>> start Task material
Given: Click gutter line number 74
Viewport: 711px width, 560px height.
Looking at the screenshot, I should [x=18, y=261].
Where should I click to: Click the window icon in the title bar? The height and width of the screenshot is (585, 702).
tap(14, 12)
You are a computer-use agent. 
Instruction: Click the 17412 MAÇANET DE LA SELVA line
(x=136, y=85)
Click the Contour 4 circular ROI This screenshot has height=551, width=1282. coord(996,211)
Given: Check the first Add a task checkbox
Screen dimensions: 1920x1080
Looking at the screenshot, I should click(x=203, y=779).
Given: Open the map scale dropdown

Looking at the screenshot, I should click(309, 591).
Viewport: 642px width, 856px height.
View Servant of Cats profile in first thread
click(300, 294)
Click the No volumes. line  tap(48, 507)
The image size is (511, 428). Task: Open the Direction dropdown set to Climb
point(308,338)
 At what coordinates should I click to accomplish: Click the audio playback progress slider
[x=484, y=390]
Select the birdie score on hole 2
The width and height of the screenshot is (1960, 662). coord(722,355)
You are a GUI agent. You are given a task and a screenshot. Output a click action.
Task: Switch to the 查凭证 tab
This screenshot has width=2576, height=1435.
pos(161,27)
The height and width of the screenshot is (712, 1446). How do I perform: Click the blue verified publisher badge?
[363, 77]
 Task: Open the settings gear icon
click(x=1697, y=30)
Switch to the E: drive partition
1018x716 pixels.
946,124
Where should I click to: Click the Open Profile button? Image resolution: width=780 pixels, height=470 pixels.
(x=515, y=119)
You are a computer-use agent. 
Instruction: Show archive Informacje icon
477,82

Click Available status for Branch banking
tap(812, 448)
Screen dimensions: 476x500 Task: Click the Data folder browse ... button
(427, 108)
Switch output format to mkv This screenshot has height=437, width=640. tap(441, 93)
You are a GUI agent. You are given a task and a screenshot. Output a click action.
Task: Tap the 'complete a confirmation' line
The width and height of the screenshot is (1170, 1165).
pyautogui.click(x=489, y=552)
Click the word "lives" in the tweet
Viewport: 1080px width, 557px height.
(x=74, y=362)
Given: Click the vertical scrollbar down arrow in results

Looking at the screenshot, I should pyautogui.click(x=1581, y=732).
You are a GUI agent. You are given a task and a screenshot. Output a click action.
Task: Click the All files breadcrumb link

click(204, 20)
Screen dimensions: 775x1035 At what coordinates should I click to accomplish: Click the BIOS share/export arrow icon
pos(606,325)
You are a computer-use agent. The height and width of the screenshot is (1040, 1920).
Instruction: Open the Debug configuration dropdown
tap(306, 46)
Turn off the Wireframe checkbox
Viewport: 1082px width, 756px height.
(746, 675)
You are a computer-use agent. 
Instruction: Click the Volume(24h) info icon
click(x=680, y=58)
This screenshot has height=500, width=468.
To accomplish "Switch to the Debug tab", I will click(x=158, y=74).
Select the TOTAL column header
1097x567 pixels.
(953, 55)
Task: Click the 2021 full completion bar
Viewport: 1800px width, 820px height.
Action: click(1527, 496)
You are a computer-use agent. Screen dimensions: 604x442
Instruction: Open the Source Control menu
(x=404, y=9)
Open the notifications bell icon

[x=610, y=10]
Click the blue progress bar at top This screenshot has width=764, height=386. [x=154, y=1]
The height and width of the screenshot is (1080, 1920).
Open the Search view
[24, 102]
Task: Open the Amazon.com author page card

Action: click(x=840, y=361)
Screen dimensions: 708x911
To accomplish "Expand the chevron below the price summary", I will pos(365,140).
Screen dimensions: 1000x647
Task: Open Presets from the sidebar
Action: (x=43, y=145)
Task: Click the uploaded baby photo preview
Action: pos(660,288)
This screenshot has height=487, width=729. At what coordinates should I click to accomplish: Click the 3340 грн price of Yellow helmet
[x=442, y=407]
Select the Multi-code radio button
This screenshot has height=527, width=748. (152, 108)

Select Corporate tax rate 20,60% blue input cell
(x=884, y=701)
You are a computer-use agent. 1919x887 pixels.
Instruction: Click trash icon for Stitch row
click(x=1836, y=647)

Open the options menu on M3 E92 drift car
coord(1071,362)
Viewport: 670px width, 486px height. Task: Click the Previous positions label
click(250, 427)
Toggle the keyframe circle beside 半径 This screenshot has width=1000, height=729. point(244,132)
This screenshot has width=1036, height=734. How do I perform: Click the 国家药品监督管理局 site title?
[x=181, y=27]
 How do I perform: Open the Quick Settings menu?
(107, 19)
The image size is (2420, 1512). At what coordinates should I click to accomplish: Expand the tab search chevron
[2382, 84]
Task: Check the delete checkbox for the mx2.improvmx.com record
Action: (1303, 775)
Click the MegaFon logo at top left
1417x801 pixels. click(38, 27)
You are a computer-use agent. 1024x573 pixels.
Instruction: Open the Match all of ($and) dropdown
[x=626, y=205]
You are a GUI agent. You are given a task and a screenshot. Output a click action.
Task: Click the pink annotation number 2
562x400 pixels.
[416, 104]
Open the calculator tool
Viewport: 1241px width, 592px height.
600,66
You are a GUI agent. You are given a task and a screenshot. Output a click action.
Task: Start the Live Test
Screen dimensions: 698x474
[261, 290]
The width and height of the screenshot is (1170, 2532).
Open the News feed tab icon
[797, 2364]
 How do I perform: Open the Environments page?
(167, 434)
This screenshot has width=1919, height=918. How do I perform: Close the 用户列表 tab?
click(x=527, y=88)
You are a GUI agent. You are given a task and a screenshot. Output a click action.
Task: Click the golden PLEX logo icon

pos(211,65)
>> end Task material
Aim of the exercise
Recast all of the material above as a Markdown table with the columns Row and Line, giving each non-blank line its own numbered row and leaving out blank lines.

The reply
| Row | Line |
|---|---|
| 1 | Given: Click gutter line number 74 |
| 2 | Viewport: 711px width, 560px height. |
| 3 | Looking at the screenshot, I should [x=18, y=261]. |
| 4 | Where should I click to: Click the window icon in the title bar? The height and width of the screenshot is (585, 702). |
| 5 | tap(14, 12) |
| 6 | You are a computer-use agent.  |
| 7 | Instruction: Click the 17412 MAÇANET DE LA SELVA line |
| 8 | (x=136, y=85) |
| 9 | Click the Contour 4 circular ROI This screenshot has height=551, width=1282. coord(996,211) |
| 10 | Given: Check the first Add a task checkbox |
| 11 | Screen dimensions: 1920x1080 |
| 12 | Looking at the screenshot, I should click(x=203, y=779). |
| 13 | Given: Open the map scale dropdown |
| 14 | Looking at the screenshot, I should click(309, 591). |
| 15 | Viewport: 642px width, 856px height. |
| 16 | View Servant of Cats profile in first thread |
| 17 | click(300, 294) |
| 18 | Click the No volumes. line  tap(48, 507) |
| 19 | The image size is (511, 428). Task: Open the Direction dropdown set to Climb |
| 20 | point(308,338) |
| 21 |  At what coordinates should I click to accomplish: Click the audio playback progress slider |
| 22 | [x=484, y=390] |
| 23 | Select the birdie score on hole 2 |
| 24 | The width and height of the screenshot is (1960, 662). coord(722,355) |
| 25 | You are a GUI agent. You are given a task and a screenshot. Output a click action. |
| 26 | Task: Switch to the 查凭证 tab |
| 27 | This screenshot has width=2576, height=1435. |
| 28 | pos(161,27) |
| 29 | The height and width of the screenshot is (712, 1446). How do I perform: Click the blue verified publisher badge? |
| 30 | [363, 77] |
| 31 |  Task: Open the settings gear icon |
| 32 | click(x=1697, y=30) |
| 33 | Switch to the E: drive partition |
| 34 | 1018x716 pixels. |
| 35 | 946,124 |
| 36 | Where should I click to: Click the Open Profile button? Image resolution: width=780 pixels, height=470 pixels. |
| 37 | (x=515, y=119) |
| 38 | You are a computer-use agent.  |
| 39 | Instruction: Show archive Informacje icon |
| 40 | 477,82 |
| 41 | Click Available status for Branch banking |
| 42 | tap(812, 448) |
| 43 | Screen dimensions: 476x500 Task: Click the Data folder browse ... button |
| 44 | (427, 108) |
| 45 | Switch output format to mkv This screenshot has height=437, width=640. tap(441, 93) |
| 46 | You are a GUI agent. You are given a task and a screenshot. Output a click action. |
| 47 | Task: Tap the 'complete a confirmation' line |
| 48 | The width and height of the screenshot is (1170, 1165). |
| 49 | pyautogui.click(x=489, y=552) |
| 50 | Click the word "lives" in the tweet |
| 51 | Viewport: 1080px width, 557px height. |
| 52 | (x=74, y=362) |
| 53 | Given: Click the vertical scrollbar down arrow in results |
| 54 | Looking at the screenshot, I should pyautogui.click(x=1581, y=732). |
| 55 | You are a GUI agent. You are given a task and a screenshot. Output a click action. |
| 56 | Task: Click the All files breadcrumb link |
| 57 | click(204, 20) |
| 58 | Screen dimensions: 775x1035 At what coordinates should I click to accomplish: Click the BIOS share/export arrow icon |
| 59 | pos(606,325) |
| 60 | You are a computer-use agent. The height and width of the screenshot is (1040, 1920). |
| 61 | Instruction: Open the Debug configuration dropdown |
| 62 | tap(306, 46) |
| 63 | Turn off the Wireframe checkbox |
| 64 | Viewport: 1082px width, 756px height. |
| 65 | (746, 675) |
| 66 | You are a computer-use agent.  |
| 67 | Instruction: Click the Volume(24h) info icon |
| 68 | click(x=680, y=58) |
| 69 | This screenshot has height=500, width=468. |
| 70 | To accomplish "Switch to the Debug tab", I will click(x=158, y=74). |
| 71 | Select the TOTAL column header |
| 72 | 1097x567 pixels. |
| 73 | (953, 55) |
| 74 | Task: Click the 2021 full completion bar |
| 75 | Viewport: 1800px width, 820px height. |
| 76 | Action: click(1527, 496) |
| 77 | You are a computer-use agent. Screen dimensions: 604x442 |
| 78 | Instruction: Open the Source Control menu |
| 79 | (x=404, y=9) |
| 80 | Open the notifications bell icon |
| 81 | [x=610, y=10] |
| 82 | Click the blue progress bar at top This screenshot has width=764, height=386. [x=154, y=1] |
| 83 | The height and width of the screenshot is (1080, 1920). |
| 84 | Open the Search view |
| 85 | [24, 102] |
| 86 | Task: Open the Amazon.com author page card |
| 87 | Action: click(x=840, y=361) |
| 88 | Screen dimensions: 708x911 |
| 89 | To accomplish "Expand the chevron below the price summary", I will pos(365,140). |
| 90 | Screen dimensions: 1000x647 |
| 91 | Task: Open Presets from the sidebar |
| 92 | Action: (x=43, y=145) |
| 93 | Task: Click the uploaded baby photo preview |
| 94 | Action: pos(660,288) |
| 95 | This screenshot has height=487, width=729. At what coordinates should I click to accomplish: Click the 3340 грн price of Yellow helmet |
| 96 | [x=442, y=407] |
| 97 | Select the Multi-code radio button |
| 98 | This screenshot has height=527, width=748. (152, 108) |
| 99 | Select Corporate tax rate 20,60% blue input cell |
| 100 | (x=884, y=701) |
| 101 | You are a computer-use agent. 1919x887 pixels. |
| 102 | Instruction: Click trash icon for Stitch row |
| 103 | click(x=1836, y=647) |
| 104 | Open the options menu on M3 E92 drift car |
| 105 | coord(1071,362) |
| 106 | Viewport: 670px width, 486px height. Task: Click the Previous positions label |
| 107 | click(250, 427) |
| 108 | Toggle the keyframe circle beside 半径 This screenshot has width=1000, height=729. point(244,132) |
| 109 | This screenshot has width=1036, height=734. How do I perform: Click the 国家药品监督管理局 site title? |
| 110 | [x=181, y=27] |
| 111 |  How do I perform: Open the Quick Settings menu? |
| 112 | (107, 19) |
| 113 | The image size is (2420, 1512). At what coordinates should I click to accomplish: Expand the tab search chevron |
| 114 | [2382, 84] |
| 115 | Task: Check the delete checkbox for the mx2.improvmx.com record |
| 116 | Action: (1303, 775) |
| 117 | Click the MegaFon logo at top left |
| 118 | 1417x801 pixels. click(38, 27) |
| 119 | You are a computer-use agent. 1024x573 pixels. |
| 120 | Instruction: Open the Match all of ($and) dropdown |
| 121 | [x=626, y=205] |
| 122 | You are a GUI agent. You are given a task and a screenshot. Output a click action. |
| 123 | Task: Click the pink annotation number 2 |
| 124 | 562x400 pixels. |
| 125 | [416, 104] |
| 126 | Open the calculator tool |
| 127 | Viewport: 1241px width, 592px height. |
| 128 | 600,66 |
| 129 | You are a GUI agent. You are given a task and a screenshot. Output a click action. |
| 130 | Task: Start the Live Test |
| 131 | Screen dimensions: 698x474 |
| 132 | [261, 290] |
| 133 | The width and height of the screenshot is (1170, 2532). |
| 134 | Open the News feed tab icon |
| 135 | [797, 2364] |
| 136 |  How do I perform: Open the Environments page? |
| 137 | (167, 434) |
| 138 | This screenshot has width=1919, height=918. How do I perform: Close the 用户列表 tab? |
| 139 | click(x=527, y=88) |
| 140 | You are a GUI agent. You are given a task and a screenshot. Output a click action. |
| 141 | Task: Click the golden PLEX logo icon |
| 142 | pos(211,65) |